About
Tokenization is the process of breaking input text into small indexing elements – tokens.
Parsing and Tokenization are often call Text Analysis or Analysis in NLP.
The tokens (or terms) are used either:
- to build the index of those terms when a new document is added,
- or to query in order to identify which documents contain the terms you are querying for.
Compiler are also tokenizining the code What is a Lexer ? known also as Tokenizer or Scanner - Lexical Analysis but with the help of a structure called the grammar
Articles Related
Tokenization
Pre
Pre-tokenization analysis can include but is not limited to:
- stripping HTML markup,
- transforming or removing text matching arbitrary patterns or sets of fixed strings.
During
Sentences beginnings and endings can be identified to provide for more accurate phrase and proximity searches.
Post (Analyse Process)
There are many post-tokenization steps that can be done, including (but not limited to):
- Stemming – Replacing/Mapping words with their stems. For instance with English stemming “bikes” is (replaced with|mapped to) “bike”; now query “bike” can find both documents containing “bike” and those containing “bikes”.

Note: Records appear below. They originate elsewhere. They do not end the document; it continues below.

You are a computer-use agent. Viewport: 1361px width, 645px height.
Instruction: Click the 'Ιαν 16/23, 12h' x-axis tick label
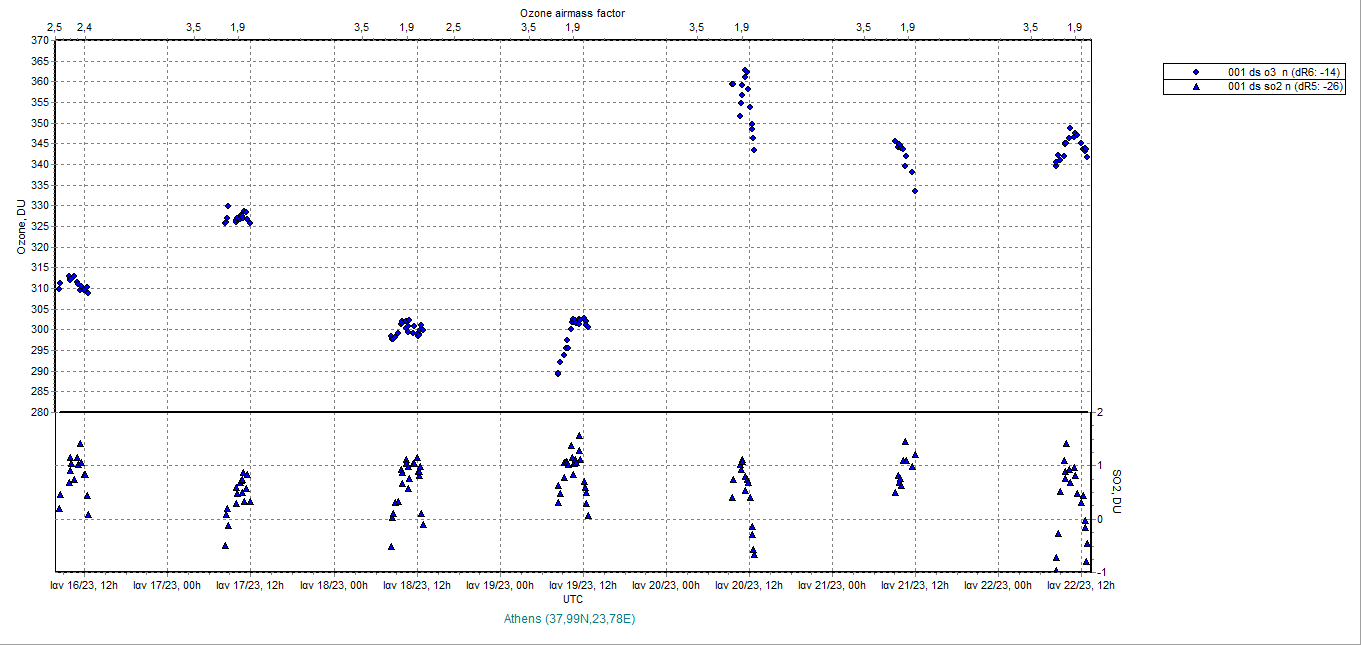click(83, 586)
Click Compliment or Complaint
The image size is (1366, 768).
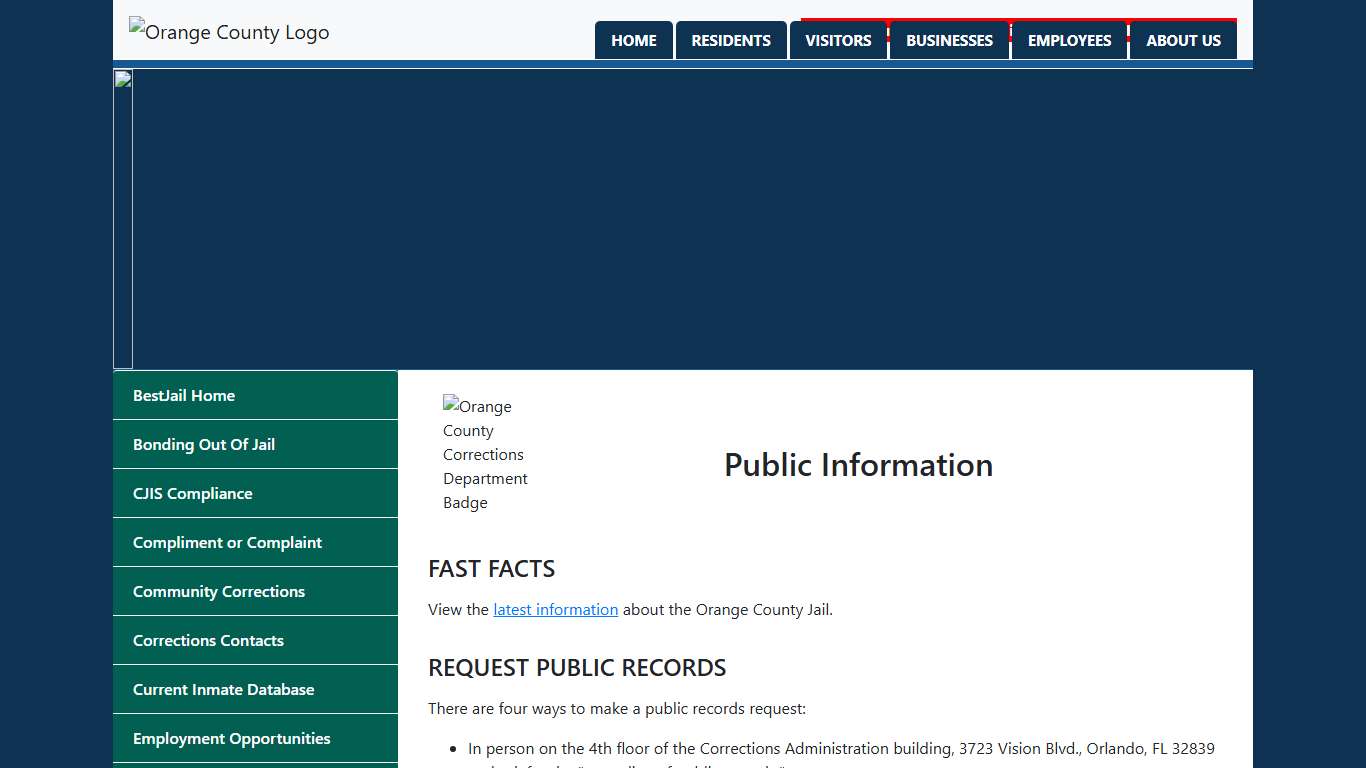(x=227, y=542)
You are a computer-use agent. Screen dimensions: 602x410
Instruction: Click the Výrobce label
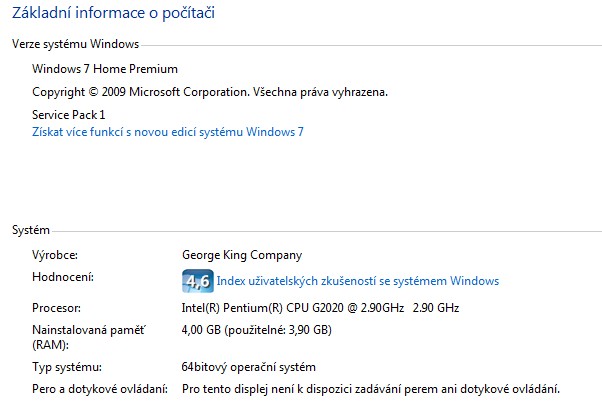55,255
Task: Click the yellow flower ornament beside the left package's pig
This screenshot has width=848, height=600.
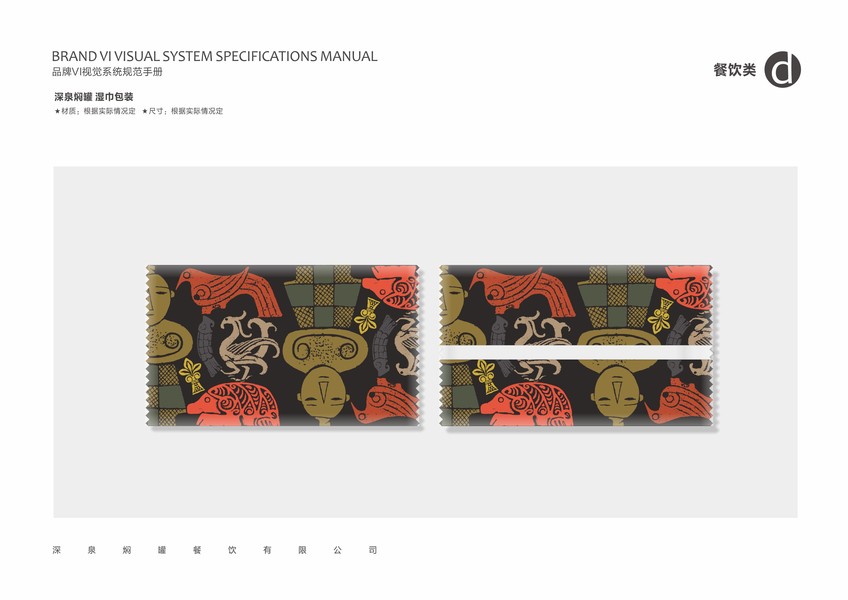Action: (x=191, y=374)
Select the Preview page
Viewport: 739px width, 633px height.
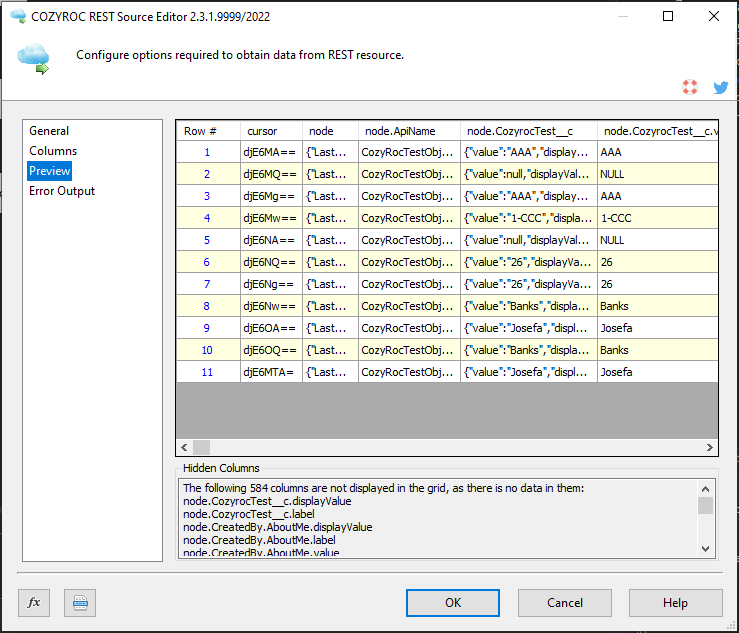pyautogui.click(x=50, y=171)
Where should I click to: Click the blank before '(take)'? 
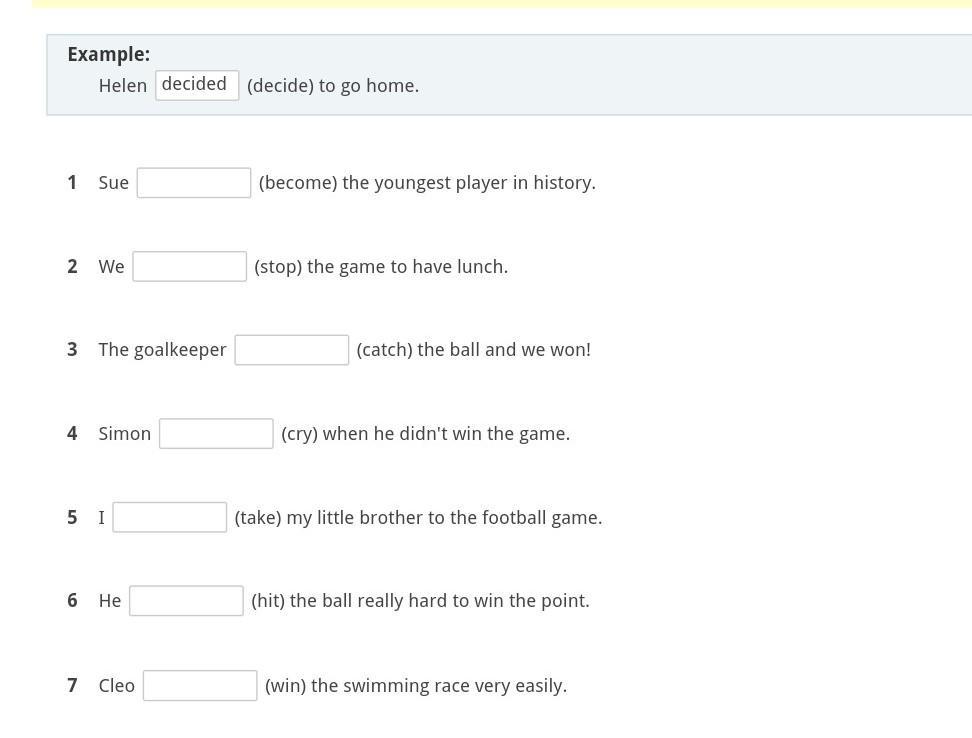click(169, 518)
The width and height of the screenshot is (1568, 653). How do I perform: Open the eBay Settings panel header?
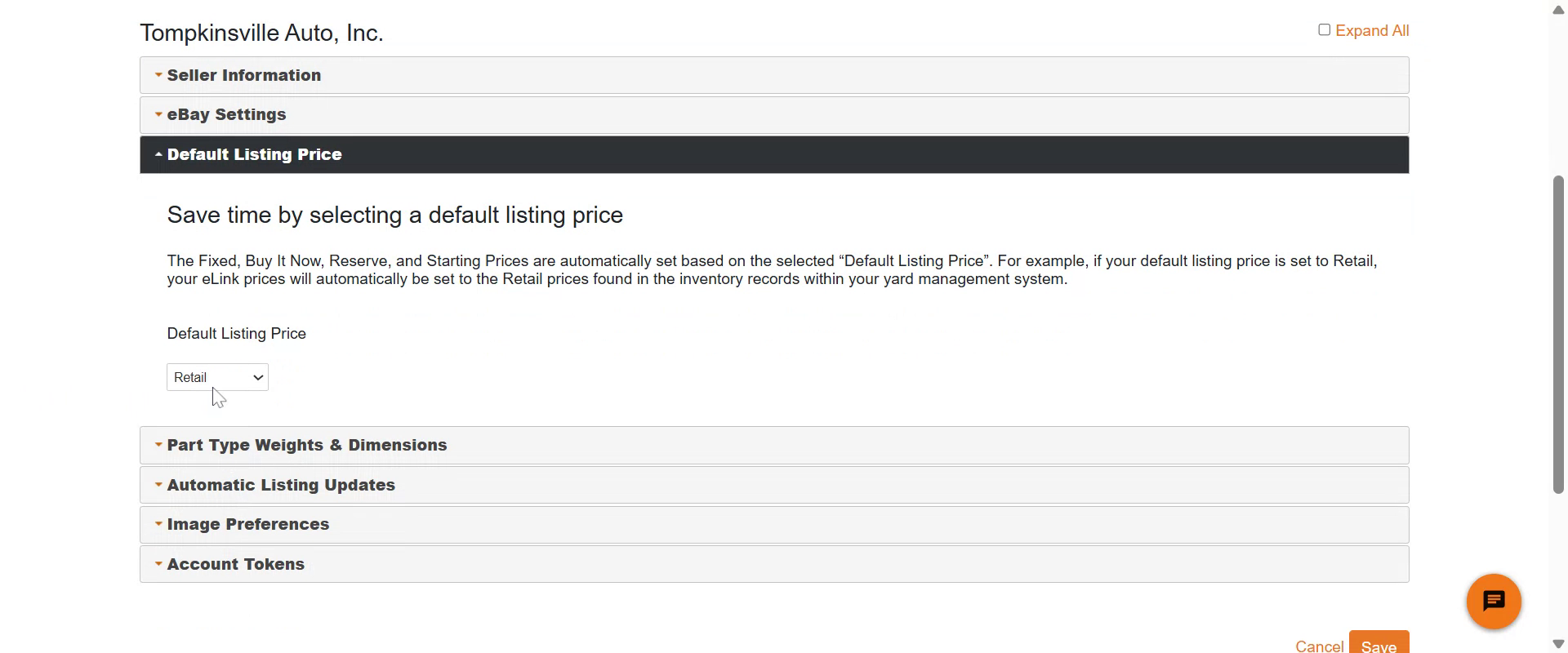pos(226,115)
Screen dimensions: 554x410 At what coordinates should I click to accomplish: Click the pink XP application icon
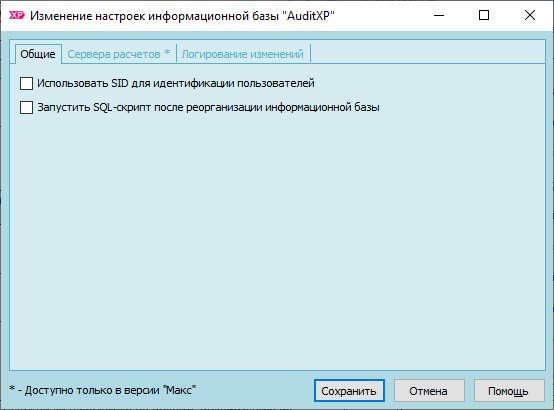pos(17,15)
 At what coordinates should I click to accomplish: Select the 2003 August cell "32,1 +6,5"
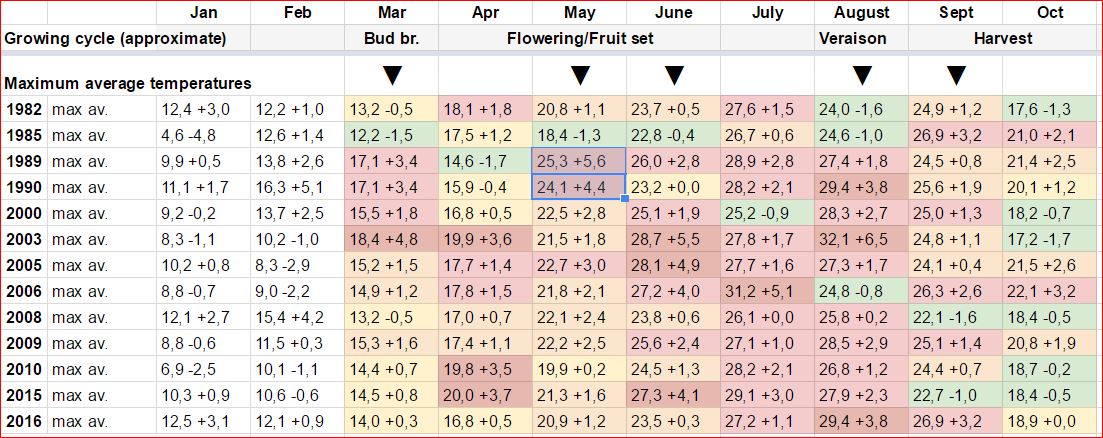pos(861,239)
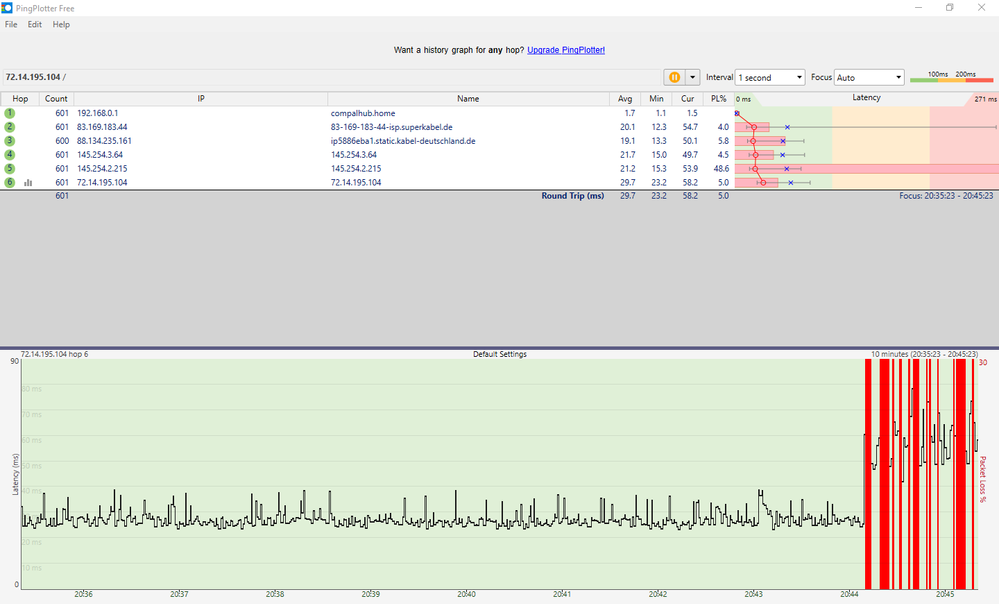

- Stop Words Filtering – Common words like “the”, “and” and “a” rarely add any value to a search. Removing them shrinks the index size and increases performance. It may also reduce some “noise” and actually improve search quality.
- Text Normalization – Stripping accents and other character markings can make for better searching.
- Synonym Expansion – Adding in synonyms at the same token position as the current word can mean better matching when users search with words in the synonym set.
- Tagging: Tag that are added to the tokens
- A dependency parse of the sentence
Operations
This process are used for both indexing and querying but the same operation is not always needed for both operations. For instance,
- for indexing, a text normalization operations will increase recall because, for example, “ram”, “Ram” and “RAM” would all match a query for “ram”
- for querying, to increase query-time precision, an operation can narrow the matches by, for example, ignoring all-cap acronyms if the searcher is interested in male sheep, but not Random Access Memory.
Query
- Case insensitivity, so “Analyzer” and “analyzer” match.
- Stemming, so words like “Run” and “Running” are considered equivalent terms.
- Stop Word Pruning, so small words like “an” and “my” don't affect the query.
Algorithm
Unicode
The Unicode Text Segmentation algorithm Annex #29 converts tokens to lowercase; and then filters out stopwords. This is the default algorithm of Lucene.